If you are worried about the cost of the audit, most license agreements provide that the licensee pay the cost if findings exceed a specified percentage of underreporting.  When the reported royalties are small, it is even easier for audit findings to exceed the threshold.  Licensees end up being responsible for the cost of over half the audits we perform.

Alternatively, you can employ an auditor on a contingent fee.  Our firm consists of capable and experienced auditors who will accept contingent fee projects after learning more about your situation.  An auditor on a contingent fee receives a premium if the audit findings are large, but this should not concern a licensor that was not planning to perform an audit without such an arrangement.  If the auditor does not find anything, then you get peace of mind for free!

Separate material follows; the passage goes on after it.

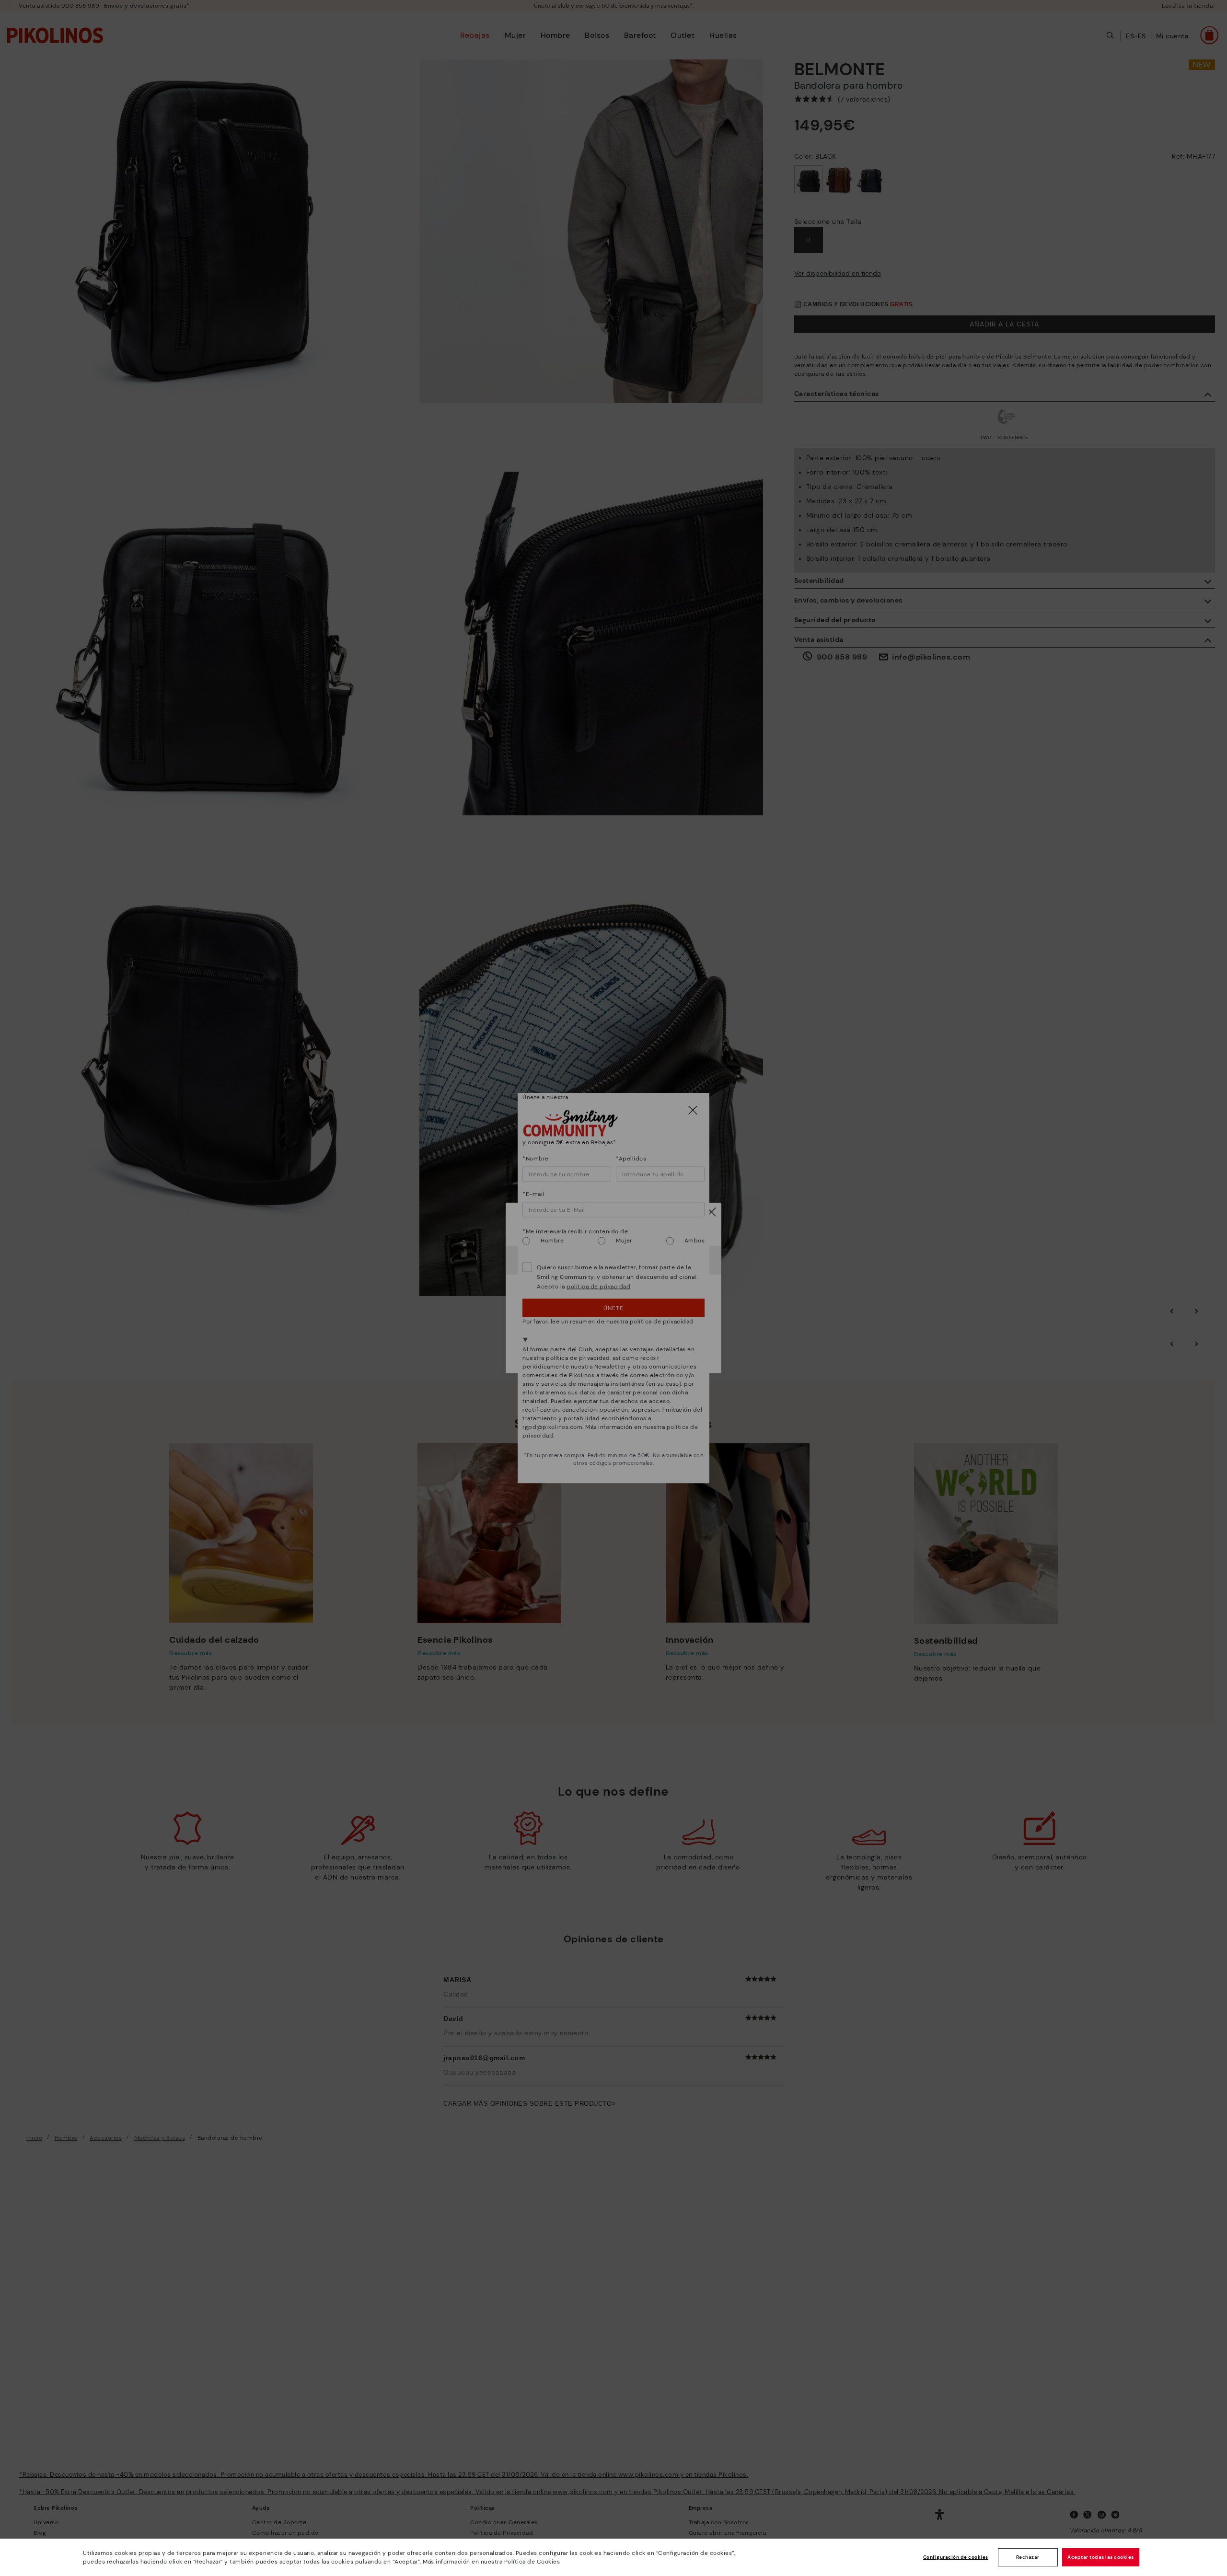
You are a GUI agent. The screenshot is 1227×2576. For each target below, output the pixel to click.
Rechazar (1028, 2557)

Step 3 – Select the Right Firm

The auditor you select should meet all of the following characteristics:

  1. Is a specialist in this type of work, with a solid record of accomplishment– Some firms that perform royalty audits are financial statement auditors trying to keep busy in the “off-season”. These people are usually a poor choice because they do not have a proper focus on the differences between a financial statement audit and a royalty audit.  For example:
    • Financial statement auditors usually focus on a materiality threshold based on the overall financial statements.  In a royalty audit, we are identifying real money that you should be receiving.  Materiality is more properly focused on the cost to calculate the adjustment and convince the licensee to pay it;
    • Financial statement auditors rarely test extensively for revenues being underreported, yet that is the primary concern in a royalty audit.

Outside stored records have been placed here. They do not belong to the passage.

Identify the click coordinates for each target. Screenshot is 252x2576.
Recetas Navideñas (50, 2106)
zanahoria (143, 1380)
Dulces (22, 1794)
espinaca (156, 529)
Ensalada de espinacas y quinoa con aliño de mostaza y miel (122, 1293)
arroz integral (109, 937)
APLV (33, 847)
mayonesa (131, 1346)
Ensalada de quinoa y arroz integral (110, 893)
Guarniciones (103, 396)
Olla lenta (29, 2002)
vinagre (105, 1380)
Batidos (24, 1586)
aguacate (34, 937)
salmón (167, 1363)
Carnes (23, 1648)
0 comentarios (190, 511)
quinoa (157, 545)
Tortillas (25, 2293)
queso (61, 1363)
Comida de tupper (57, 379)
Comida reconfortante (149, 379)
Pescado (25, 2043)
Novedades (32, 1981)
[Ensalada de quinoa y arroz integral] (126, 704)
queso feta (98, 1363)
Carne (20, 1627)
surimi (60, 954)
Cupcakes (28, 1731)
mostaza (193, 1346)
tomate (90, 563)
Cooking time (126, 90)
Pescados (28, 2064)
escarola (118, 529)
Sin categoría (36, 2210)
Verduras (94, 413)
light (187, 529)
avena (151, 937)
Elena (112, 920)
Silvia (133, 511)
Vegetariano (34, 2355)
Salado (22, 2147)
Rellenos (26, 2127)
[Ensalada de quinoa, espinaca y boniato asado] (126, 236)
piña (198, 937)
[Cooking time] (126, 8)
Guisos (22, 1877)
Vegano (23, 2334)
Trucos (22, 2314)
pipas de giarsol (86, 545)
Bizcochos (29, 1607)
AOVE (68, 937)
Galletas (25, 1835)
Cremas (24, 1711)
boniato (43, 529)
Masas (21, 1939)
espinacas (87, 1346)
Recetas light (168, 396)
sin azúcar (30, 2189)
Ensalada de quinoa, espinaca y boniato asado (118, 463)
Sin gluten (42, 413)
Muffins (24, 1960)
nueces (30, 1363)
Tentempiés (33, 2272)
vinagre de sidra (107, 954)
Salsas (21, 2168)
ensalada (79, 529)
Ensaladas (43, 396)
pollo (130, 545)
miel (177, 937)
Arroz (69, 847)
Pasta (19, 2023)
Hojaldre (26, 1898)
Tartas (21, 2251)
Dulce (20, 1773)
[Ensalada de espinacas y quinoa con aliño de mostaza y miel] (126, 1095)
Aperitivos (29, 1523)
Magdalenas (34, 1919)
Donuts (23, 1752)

    While these distinctions may seem simple, many clients are frustrated with staff personnel that require additional supervision and rework to perform properly focused work.  Your selected auditor should be able to provide references of satisfied clients that have obtained large recoveries.

  2. Have excellent computer skills – Many firms continue to perform work manually that could better be done electronically.  Electronic downloads of information will lower the cost and will minimize disruption to the licensee.  However, this requires computer expertise that many firms do not have.
  3. Be a savvy negotiator – Some auditors are simply too timid to obtain everything needed to prove what is owed.  When disputes arise, your auditor should be able work towards an amicable resolution.
  4. Have solid litigation skills – Sometimes disputes cannot be negotiated.  You should plan for that possibility by employing a firm that has taken numerous cases to trial…and won!